Our climate is changing, and that means that some organisms will likely change with it. That’s the research focus of climate change biologist Scott Hotaling, who will present at the Idea Festival in Louisville this week.
Hotaling is a postdoctoral researcher at Washington State University who studies organisms like polar fishes and stoneflies who live in glacier meltwater. As climate change affects these habitats, Hotaling’s research focuses on whether the genomes of these species evolve to adapt to warmer water.
Listen to our conversation in the player above.
On searching for a single gene that may be evolving in a species due to climate change:
“What we’re trying to figure out is, if you take the entire genome which is the template for everything these stoneflies, the template for everything we do, our genome, our behavior, our hair color, our eye color, everything about us, and you look across it, huge swaths of that genome, most of it, we’ll say 99 percent, is not going to have anything to do with surviving warmer conditions. But some of it might. Finding the thing that is associated with thermal tolerance in a stonefly that’s never been studied that lives in the meltwater of a glacier is a pretty big challenge.”

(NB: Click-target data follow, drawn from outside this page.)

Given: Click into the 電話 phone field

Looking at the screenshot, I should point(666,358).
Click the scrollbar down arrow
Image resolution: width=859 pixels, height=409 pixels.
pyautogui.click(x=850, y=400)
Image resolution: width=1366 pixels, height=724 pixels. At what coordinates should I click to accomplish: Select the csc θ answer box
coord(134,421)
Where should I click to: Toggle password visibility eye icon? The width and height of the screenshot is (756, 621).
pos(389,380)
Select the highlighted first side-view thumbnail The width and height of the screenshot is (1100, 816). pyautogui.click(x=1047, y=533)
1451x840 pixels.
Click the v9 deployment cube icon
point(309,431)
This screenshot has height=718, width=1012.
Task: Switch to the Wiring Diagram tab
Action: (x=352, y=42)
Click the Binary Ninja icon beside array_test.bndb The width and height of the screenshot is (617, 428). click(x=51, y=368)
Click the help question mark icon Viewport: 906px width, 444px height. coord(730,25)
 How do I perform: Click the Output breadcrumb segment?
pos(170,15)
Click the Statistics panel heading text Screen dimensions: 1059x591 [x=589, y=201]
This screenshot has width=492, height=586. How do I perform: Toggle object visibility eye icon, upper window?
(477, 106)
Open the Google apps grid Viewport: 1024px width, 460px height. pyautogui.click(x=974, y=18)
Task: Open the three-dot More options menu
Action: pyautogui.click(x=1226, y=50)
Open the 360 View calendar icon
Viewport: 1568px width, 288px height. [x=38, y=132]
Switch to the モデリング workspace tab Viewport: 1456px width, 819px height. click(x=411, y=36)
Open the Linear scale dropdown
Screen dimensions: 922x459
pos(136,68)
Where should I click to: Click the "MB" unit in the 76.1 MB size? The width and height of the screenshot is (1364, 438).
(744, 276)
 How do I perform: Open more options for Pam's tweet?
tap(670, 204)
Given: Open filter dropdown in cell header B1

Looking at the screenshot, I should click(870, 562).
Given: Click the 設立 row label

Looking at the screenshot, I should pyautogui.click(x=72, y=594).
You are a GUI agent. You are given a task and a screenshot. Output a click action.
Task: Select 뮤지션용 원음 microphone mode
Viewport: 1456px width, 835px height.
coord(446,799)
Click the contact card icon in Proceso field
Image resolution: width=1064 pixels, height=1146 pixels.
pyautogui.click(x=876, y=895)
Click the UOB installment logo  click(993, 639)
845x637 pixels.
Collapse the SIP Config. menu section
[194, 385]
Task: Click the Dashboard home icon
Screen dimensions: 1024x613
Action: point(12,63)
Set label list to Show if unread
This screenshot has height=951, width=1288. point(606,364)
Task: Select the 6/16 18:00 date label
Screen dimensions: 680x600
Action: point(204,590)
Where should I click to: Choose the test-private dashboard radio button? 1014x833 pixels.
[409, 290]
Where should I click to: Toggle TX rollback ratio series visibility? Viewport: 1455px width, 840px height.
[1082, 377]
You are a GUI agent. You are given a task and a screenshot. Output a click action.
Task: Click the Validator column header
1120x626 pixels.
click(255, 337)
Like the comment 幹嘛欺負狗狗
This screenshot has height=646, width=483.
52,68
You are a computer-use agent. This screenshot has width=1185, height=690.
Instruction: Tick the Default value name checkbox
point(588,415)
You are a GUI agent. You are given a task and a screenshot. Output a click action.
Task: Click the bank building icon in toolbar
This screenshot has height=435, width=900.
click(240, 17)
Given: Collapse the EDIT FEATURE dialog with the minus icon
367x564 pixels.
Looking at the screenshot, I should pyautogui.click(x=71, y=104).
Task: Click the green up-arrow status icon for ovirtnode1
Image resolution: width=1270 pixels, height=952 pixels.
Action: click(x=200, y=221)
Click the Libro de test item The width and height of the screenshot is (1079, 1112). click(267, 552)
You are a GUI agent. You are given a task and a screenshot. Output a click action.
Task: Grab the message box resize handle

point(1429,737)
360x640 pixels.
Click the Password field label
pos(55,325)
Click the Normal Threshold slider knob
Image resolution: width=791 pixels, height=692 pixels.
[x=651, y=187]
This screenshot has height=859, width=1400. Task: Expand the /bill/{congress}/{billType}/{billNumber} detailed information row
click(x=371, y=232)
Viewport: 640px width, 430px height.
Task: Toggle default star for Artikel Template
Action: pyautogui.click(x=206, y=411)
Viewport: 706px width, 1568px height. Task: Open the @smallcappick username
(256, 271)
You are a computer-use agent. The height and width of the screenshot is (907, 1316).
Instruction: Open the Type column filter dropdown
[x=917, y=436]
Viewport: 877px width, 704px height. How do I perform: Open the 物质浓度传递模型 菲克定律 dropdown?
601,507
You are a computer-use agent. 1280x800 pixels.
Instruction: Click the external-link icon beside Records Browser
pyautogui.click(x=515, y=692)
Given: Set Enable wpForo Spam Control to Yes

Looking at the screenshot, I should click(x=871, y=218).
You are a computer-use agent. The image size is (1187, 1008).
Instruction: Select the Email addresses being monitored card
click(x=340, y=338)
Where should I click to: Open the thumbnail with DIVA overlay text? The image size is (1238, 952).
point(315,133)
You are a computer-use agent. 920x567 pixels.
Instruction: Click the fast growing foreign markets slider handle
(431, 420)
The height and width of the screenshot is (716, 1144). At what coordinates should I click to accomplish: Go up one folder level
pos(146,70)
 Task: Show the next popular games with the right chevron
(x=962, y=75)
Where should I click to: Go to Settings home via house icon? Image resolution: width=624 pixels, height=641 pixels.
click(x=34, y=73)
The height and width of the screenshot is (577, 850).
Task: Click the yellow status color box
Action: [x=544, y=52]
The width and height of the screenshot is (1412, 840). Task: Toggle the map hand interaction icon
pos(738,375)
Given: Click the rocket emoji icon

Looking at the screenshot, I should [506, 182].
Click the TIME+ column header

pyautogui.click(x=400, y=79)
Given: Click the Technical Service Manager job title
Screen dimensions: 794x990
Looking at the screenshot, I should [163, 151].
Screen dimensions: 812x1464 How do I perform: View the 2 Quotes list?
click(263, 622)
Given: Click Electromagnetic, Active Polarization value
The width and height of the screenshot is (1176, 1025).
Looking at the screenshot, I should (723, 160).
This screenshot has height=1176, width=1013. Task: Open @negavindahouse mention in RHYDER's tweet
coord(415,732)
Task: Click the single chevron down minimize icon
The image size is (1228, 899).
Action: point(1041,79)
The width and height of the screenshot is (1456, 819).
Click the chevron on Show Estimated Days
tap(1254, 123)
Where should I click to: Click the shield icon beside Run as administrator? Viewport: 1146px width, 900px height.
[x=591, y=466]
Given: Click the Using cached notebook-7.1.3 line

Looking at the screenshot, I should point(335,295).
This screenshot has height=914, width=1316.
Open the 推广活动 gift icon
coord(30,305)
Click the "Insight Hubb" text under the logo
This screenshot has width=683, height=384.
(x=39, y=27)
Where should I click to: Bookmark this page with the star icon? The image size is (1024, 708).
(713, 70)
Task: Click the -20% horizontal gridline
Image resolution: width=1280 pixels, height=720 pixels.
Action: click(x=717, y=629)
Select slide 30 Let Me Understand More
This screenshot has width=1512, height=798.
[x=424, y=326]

Hotaling says as a postdoc, he’s insulated from a lot of the public funding controversy about climate change research. But he says he actively seeks out opportunities to discuss his research and climate change in general:
“It’s something that I, as a climate change biologist, I wake up every day and embrace. I openly discuss my work in coffee shops and bars and wherever I go. I invite people to talk about it with me. And I don’t want them to feel like they’re wrong or feel like it’s something they can’t understand or I’m smarter than them or something because I have a graduate degree. It’s a conversation we all need to have.”
On the universal implications of climate change research:
“It affects us all. It affects you if you live in Miami, it affects if you live in Kansas, it affects you if you live in Alaska. It affects you if you buy insurance with the way climate change affects things like hurricanes. It’s not something that just matters to stoneflies living in the meltwater of glaciers. Like, certainly that’s an interesting evolutionary question, and it’s important to figure that out just from a scientific standpoint and a conservation standpoint. But understanding how climate change is linked to warming waters in the Gulf of Mexico, which contributes to more intense hurricanes, is an equally viable and human relevant, very human relevant, topic of discussion.”